I agree, more or less, with the first three points, but disagree with the last two. What reason do we have for thinking that a government attempting to run schools and hospitals out of Canberra would do a better job than one trying to run them from some office in a state capital? Absolutely none! And I think that Tony Abbott agrees with me. What he has in mind is that if the federal government was able to over-ride the states on health and education the most likely result would be for public hospital and school services to be “provided on a contestable basis by a range of independent and autonomous organisations as well as by state-government instrumentalities” (p 129). That sounds to me like a move in the right direction, but we can’t be sure that some control freak in charge of the central government would not attempt to intervene more directly in the management of hospitals and schools if he/she had the power to do so.
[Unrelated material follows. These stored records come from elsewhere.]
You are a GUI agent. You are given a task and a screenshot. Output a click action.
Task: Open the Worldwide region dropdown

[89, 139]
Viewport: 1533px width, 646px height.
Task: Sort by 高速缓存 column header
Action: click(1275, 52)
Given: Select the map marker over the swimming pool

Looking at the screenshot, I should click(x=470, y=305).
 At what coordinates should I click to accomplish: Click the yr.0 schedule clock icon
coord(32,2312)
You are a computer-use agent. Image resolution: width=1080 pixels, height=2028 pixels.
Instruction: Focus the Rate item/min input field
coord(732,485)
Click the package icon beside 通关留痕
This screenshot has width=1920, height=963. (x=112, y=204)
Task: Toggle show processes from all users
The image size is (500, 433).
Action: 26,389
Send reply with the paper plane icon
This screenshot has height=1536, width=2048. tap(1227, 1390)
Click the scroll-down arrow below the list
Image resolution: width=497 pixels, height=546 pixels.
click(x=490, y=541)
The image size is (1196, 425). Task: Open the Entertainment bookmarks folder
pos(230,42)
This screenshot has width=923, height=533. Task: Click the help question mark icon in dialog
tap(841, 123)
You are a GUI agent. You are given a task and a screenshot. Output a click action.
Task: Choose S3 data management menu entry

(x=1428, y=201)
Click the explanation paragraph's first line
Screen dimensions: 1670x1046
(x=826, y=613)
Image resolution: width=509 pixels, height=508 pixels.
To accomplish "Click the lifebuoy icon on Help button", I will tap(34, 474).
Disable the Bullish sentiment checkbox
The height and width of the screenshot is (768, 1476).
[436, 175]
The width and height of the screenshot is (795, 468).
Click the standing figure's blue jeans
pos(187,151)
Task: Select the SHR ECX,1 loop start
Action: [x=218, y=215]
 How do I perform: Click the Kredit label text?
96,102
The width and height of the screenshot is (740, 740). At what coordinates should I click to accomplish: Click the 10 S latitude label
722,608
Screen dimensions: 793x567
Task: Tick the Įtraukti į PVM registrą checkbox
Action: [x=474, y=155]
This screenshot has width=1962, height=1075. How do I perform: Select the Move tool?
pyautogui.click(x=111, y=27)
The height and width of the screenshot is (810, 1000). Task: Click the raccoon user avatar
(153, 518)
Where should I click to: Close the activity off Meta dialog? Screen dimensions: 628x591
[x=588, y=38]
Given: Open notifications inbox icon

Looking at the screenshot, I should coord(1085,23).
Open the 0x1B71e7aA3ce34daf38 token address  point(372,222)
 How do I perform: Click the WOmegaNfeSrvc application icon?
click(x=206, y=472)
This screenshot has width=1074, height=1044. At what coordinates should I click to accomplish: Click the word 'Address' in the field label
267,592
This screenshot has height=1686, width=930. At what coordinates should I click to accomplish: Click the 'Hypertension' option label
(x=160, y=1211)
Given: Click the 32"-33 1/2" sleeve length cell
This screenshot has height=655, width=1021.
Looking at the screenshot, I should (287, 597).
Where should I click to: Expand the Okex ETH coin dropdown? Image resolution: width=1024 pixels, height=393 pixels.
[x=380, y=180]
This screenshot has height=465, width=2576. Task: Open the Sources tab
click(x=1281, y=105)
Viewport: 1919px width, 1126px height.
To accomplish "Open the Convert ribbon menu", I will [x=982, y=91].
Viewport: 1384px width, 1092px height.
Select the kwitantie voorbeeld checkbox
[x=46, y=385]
As I see it, the main problem of the federation arise from the stupidity of the central government in its choice of forms of intervention. The basic problem in both hospitals and schools prior to federal intervention was that people were unhappy with the services that state governments were providing from tax revenues. Instead of giving state governments more money to waste, the central government should have given people back some of the money they had paid in taxes so that they could purchase alternative services.

The central government does not need additional power in order to achieve contestable service provision. It just needs to stop propping up inefficient state bureaucracies and give power back to the people.

In concluding I would like to commend Tony Abbott for presenting his views in a forthright manner. It is nice to be able to disagree with quite a lot of the things he has written and yet still feel that, as politicians go, Tony Abbott is not a bad bloke.